» Testo proposto
————————

Ideato per ospitare ben 8.000 derelitti di tutto il regno (sulla facciata campeggia ancora la scritta latina: regium totius regni pauperum hospicium) quest’opera colossale fu ed è rimasta nei secoli, un grandioso Albergo del Poveri”. Con questo nome, peraltro, Palazzo Fuga è più conosciuto, oltre che con quello popolare (vagamente turco-napoletano) di “Serraglio”.

In questi 350 anni, infatti, sono passati diverse migliaia di "ospiti" in questa megastruttura borbonica: mendicanti, vagabondi e soggetti senza fissa dimora ed occupazione stabile. Questa partenopea Corte dei Miracoli - suddivisa in quattro categorie: uomini, donne, ragazzi e ragazze – nell’ultimo secolo ha ospitato un po’ di tutto: dagli scugnizzi rinchiusi nel riformatorio ai malati di mente, dai sordomuti ai giovani poveri iscritti alla scuola di musica. Tra gli ultime residenti in questo popolare ‘ospizio’ c’erano anche parecchie vecchiette abbandonate, alcune delle quali vi rimasero sepolte quando un’ala dell’edificio crollò miseramente, in seguito al terremoto del 1980.

Mi è capitato di leggere, in questi giorni, un allarmante articolo sulle condizioni statiche di Palazzo Fuga, il cui ripristino –a quasi trent’anni dal sisma– è ancora ben lontano dall’essere attuato. Anni di progettazione, decine di consulenti di livello internazionale, tanti progetti di “restyling” e di “restauro critico”, un’infinità d’ipotesi di destinazione di quella vera e propria cittadella vasta 10 ettari: tutto per che cosa?

E’ vero che dal progetto di Fuga all’interruzione definitiva dei lavori di realizzazione di questo maestoso edificio trascorsero 68 anni. Però non mi sembra poi tantissimo tempo, visto che un trentennio ed ingenti risorse finanziarie già stanziate hanno sortito finora risultati limitati e precari.

Certo, oggi chi passa per piazza Carlo III può vedere la lunghissima facciata del Real Albergo del Poveri in tutto il suo splendore. Il guaio è che dietro le finestre scure che occhieggiano su quella distesa chiara c’è in buona parte ancora il vuoto, riempito da grovigli d’impalcature, puntelli provvisori e precari supporti. Basta che le piogge o una scossa tellurica li sollecitino troppo –sottolineano i tecnici– ed i solai cederanno, trascinandosi nel crollo le mura perimetrali di questo sconcertante “castello di carte”.

————————

» Voci fornite
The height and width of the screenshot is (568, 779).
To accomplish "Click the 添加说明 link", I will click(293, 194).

————————

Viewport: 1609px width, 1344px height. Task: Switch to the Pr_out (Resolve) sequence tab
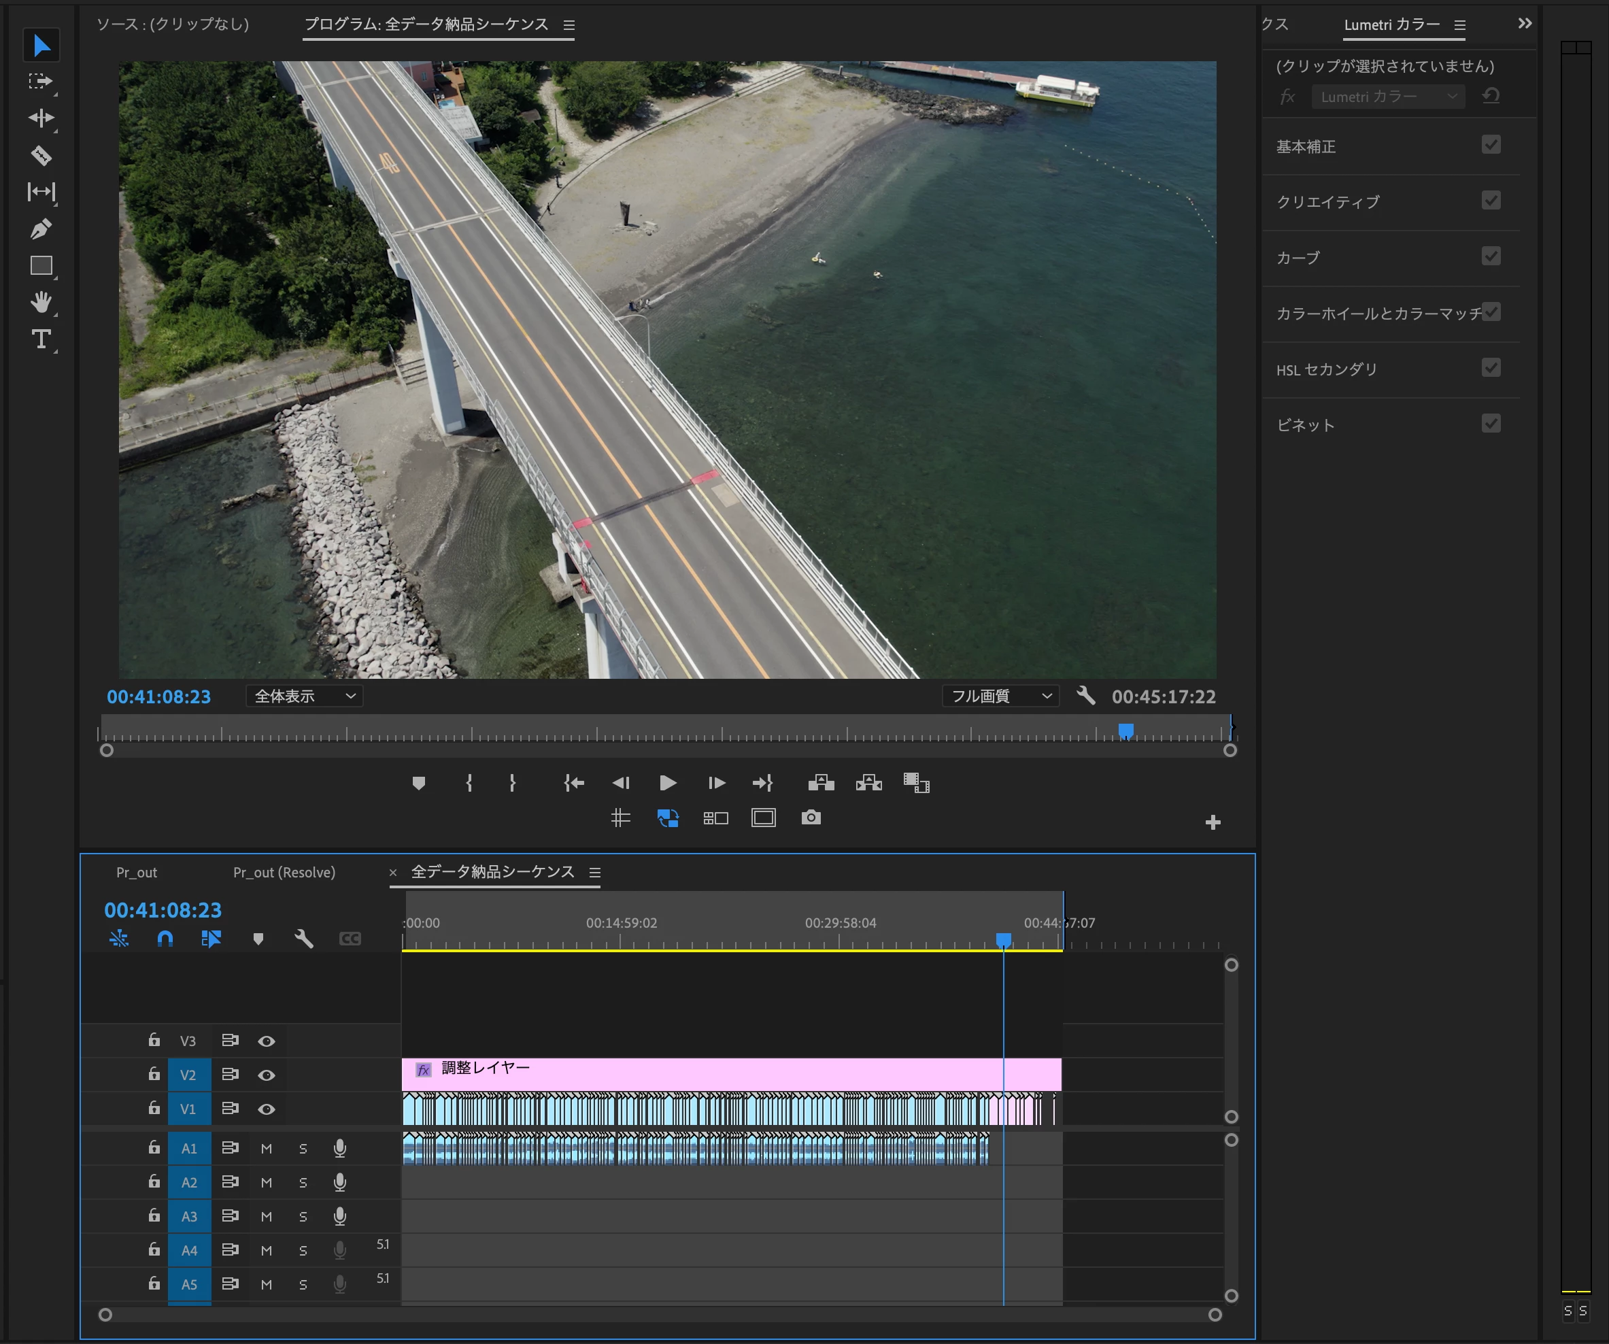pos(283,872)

————————

» Esercizi
(a) Rispondi alle domande seguenti in base al testo su Palazzo Fuga.
(i) Quanti derelitti era destinato a ospitare l'edificio?
(ii) In seguito a quale terremoto crollò un'ala dell'edificio?
(iii) Quanti anni trascorsero dal progetto di Fuga all'interruzione definitiva dei lavori?
(b) Prosegui il testo su Palazzo Fuga a partire dalla sua ultima frase.
Le voci non hanno alcun legame con il testo su Palazzo Fuga.

» Risposte attese
(a)
(i) 8.000 derelitti di tutto il regno.
(ii) Il terremoto del 1980.
(iii) 68 anni.

(b)
Oggi, in nome del Forum delle Culture che Napoli ospiterà nel 2013, questo grido d’allarme pare sia stato preso più sul serio e, ancora una volta, l’Amministrazione in carica promette d’investire somme importanti nel recupero di questo storico monumento, per impedirne il degrado. Proprio in questi giorni, fra l’altro, si è svolto a Napoli un convegno nazionali di bioarchitettura, incentrato sul possibile restauro “ecosostenibile” del prezioso edificio.

Sta di fatto, però, che nella nostra martoriata città bisognerebbe smetterla di evocare fantasiosi “regni del possibile”, per cominciare finalmente a realizzare “le possibilità del regno”, cioè una gestione attenta alle vere priorità ed esigenze della collettività, a partire dalla quotidianità dell’ordinario.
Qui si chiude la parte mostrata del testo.